The pharmacist also helps with vitamin supplementation, giving us supplements that have a low carbohydrate content. They're an integral part of the team.

Medscape: What are some of the newly available antiepileptic medications that are being used in children, and what are their mechanisms of action?

Dr. Zupanc: In infantile spasms, for example, we would use ACTH [adrenocorticotropic hormone], or possibly vigabatrin. Infantile spasms typically present in the first year of life, and are characterized by clusters of myoclonic/tonic seizures and a markedly abnormal electroencephalogram [EEG]. ACTH is an injectable medication. Vigabatrin is an irreversible GABA transaminase inhibitor, and GABA is the primary neuroinhibitory neurotransmitter in the brain, so it increases GABA in the brain. That's one type of treatment we have for that specific epilepsy syndrome.
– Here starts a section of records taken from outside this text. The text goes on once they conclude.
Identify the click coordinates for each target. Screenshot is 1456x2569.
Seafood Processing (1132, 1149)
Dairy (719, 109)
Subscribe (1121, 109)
If we're unsuccessful at controlling infantile spasms, many of these patients go on to develop what we call Lennox-Gastaut Syndrome, which is a combination of seizure types — tonic seizures, generalized tonic-clonic seizures, drop seizures, myoclonic seizures, and/or atypical absence seizures. It's one of the most intractable epilepsy syndromes of childhood, and usually requires more than 1 antiepileptic medication.

Felbamate, depakote, topiramate, the ketogenic diet, lamotrigine, and rufinamide are some of the choices I would use for that specific epilepsy syndrome.

The most critical part of making a decision about therapy is not only what the seizure type is, but what the specific epilepsy syndrome is. That encompasses not only the seizure type, but the age at onset, the family history, what the EEG looks like, the neurologic exam, developmental history — a lot of things help us determine what the epilepsy syndrome is.

Determining the epilepsy syndrome will give us 2 big pieces of information. It tells us whether or not the epilepsy syndrome is likely to go into remission, and it tells us the types of antiepileptic medication that might be the most favorable and that might help us the most. There are many, many, many different epilepsy syndromes.

Dr. Zupanc has disclosed no relevant financial relationships.